[[ Listed entries, beginning ]]
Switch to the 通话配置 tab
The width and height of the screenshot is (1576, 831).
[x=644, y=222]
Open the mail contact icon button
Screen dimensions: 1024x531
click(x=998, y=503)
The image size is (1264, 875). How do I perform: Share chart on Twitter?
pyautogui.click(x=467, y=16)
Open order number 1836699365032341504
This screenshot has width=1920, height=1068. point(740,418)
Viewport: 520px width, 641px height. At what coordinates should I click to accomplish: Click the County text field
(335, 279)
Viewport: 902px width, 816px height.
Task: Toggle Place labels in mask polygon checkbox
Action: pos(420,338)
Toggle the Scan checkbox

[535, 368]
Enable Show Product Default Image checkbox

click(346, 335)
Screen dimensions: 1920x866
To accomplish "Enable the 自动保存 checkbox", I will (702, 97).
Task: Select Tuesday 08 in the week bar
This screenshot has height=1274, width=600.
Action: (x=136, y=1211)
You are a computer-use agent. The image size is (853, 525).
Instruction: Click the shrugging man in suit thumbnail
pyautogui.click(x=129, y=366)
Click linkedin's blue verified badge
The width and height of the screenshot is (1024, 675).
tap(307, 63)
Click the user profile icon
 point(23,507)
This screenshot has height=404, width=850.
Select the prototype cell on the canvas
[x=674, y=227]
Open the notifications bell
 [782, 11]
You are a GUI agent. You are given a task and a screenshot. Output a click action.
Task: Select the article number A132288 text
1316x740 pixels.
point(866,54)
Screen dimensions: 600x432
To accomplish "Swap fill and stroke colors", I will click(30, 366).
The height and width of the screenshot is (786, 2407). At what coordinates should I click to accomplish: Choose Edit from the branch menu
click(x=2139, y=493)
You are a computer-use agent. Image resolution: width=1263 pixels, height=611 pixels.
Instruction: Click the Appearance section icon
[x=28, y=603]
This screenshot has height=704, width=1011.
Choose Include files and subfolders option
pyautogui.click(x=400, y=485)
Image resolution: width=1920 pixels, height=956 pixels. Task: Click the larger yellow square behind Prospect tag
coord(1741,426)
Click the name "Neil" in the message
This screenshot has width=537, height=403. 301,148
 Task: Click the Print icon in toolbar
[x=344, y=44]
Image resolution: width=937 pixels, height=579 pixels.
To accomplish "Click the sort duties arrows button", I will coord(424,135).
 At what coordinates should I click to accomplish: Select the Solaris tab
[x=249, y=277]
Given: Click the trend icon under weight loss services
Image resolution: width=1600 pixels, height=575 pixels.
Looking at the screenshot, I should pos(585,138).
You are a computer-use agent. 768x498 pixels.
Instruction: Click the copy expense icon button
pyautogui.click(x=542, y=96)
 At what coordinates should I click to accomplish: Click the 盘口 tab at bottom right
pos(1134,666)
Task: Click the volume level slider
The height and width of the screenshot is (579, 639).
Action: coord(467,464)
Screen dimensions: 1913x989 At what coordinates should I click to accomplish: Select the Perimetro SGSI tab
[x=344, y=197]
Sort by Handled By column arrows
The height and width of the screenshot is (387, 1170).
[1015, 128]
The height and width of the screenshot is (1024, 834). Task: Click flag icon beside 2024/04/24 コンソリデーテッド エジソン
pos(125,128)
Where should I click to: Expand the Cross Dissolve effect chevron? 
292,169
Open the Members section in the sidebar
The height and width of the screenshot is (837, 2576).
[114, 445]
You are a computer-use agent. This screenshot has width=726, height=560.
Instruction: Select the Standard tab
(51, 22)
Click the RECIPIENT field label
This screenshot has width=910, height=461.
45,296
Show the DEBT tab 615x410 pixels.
[[ Listed entries, end ]]
■ **What is being asked**:
Repeat the entries. Keep each one exactly as written.

■ **Answer box**:
Switch to the 通话配置 tab
The width and height of the screenshot is (1576, 831).
[x=644, y=222]
Open the mail contact icon button
Screen dimensions: 1024x531
click(x=998, y=503)
The image size is (1264, 875). How do I perform: Share chart on Twitter?
pyautogui.click(x=467, y=16)
Open order number 1836699365032341504
This screenshot has width=1920, height=1068. point(740,418)
Viewport: 520px width, 641px height. At what coordinates should I click to accomplish: Click the County text field
(335, 279)
Viewport: 902px width, 816px height.
Task: Toggle Place labels in mask polygon checkbox
Action: pos(420,338)
Toggle the Scan checkbox

[535, 368]
Enable Show Product Default Image checkbox

click(346, 335)
Screen dimensions: 1920x866
To accomplish "Enable the 自动保存 checkbox", I will (702, 97).
Task: Select Tuesday 08 in the week bar
This screenshot has height=1274, width=600.
Action: (x=136, y=1211)
You are a computer-use agent. The image size is (853, 525).
Instruction: Click the shrugging man in suit thumbnail
pyautogui.click(x=129, y=366)
Click linkedin's blue verified badge
The width and height of the screenshot is (1024, 675).
tap(307, 63)
Click the user profile icon
 point(23,507)
This screenshot has height=404, width=850.
Select the prototype cell on the canvas
[x=674, y=227]
Open the notifications bell
 [782, 11]
You are a GUI agent. You are given a task and a screenshot. Output a click action.
Task: Select the article number A132288 text
1316x740 pixels.
point(866,54)
Screen dimensions: 600x432
To accomplish "Swap fill and stroke colors", I will click(30, 366).
The height and width of the screenshot is (786, 2407). At what coordinates should I click to accomplish: Choose Edit from the branch menu
click(x=2139, y=493)
You are a computer-use agent. Image resolution: width=1263 pixels, height=611 pixels.
Instruction: Click the Appearance section icon
[x=28, y=603]
This screenshot has height=704, width=1011.
Choose Include files and subfolders option
pyautogui.click(x=400, y=485)
Image resolution: width=1920 pixels, height=956 pixels. Task: Click the larger yellow square behind Prospect tag
coord(1741,426)
Click the name "Neil" in the message
This screenshot has width=537, height=403. 301,148
 Task: Click the Print icon in toolbar
[x=344, y=44]
Image resolution: width=937 pixels, height=579 pixels.
To accomplish "Click the sort duties arrows button", I will coord(424,135).
 At what coordinates should I click to accomplish: Select the Solaris tab
[x=249, y=277]
Given: Click the trend icon under weight loss services
Image resolution: width=1600 pixels, height=575 pixels.
Looking at the screenshot, I should pos(585,138).
You are a computer-use agent. 768x498 pixels.
Instruction: Click the copy expense icon button
pyautogui.click(x=542, y=96)
 At what coordinates should I click to accomplish: Click the 盘口 tab at bottom right
pos(1134,666)
Task: Click the volume level slider
The height and width of the screenshot is (579, 639).
Action: coord(467,464)
Screen dimensions: 1913x989 At what coordinates should I click to accomplish: Select the Perimetro SGSI tab
[x=344, y=197]
Sort by Handled By column arrows
The height and width of the screenshot is (387, 1170).
[1015, 128]
The height and width of the screenshot is (1024, 834). Task: Click flag icon beside 2024/04/24 コンソリデーテッド エジソン
pos(125,128)
Where should I click to: Expand the Cross Dissolve effect chevron? 
292,169
Open the Members section in the sidebar
The height and width of the screenshot is (837, 2576).
[114, 445]
You are a computer-use agent. This screenshot has width=726, height=560.
Instruction: Select the Standard tab
(51, 22)
Click the RECIPIENT field label
This screenshot has width=910, height=461.
45,296
Show the DEBT tab 615x410 pixels.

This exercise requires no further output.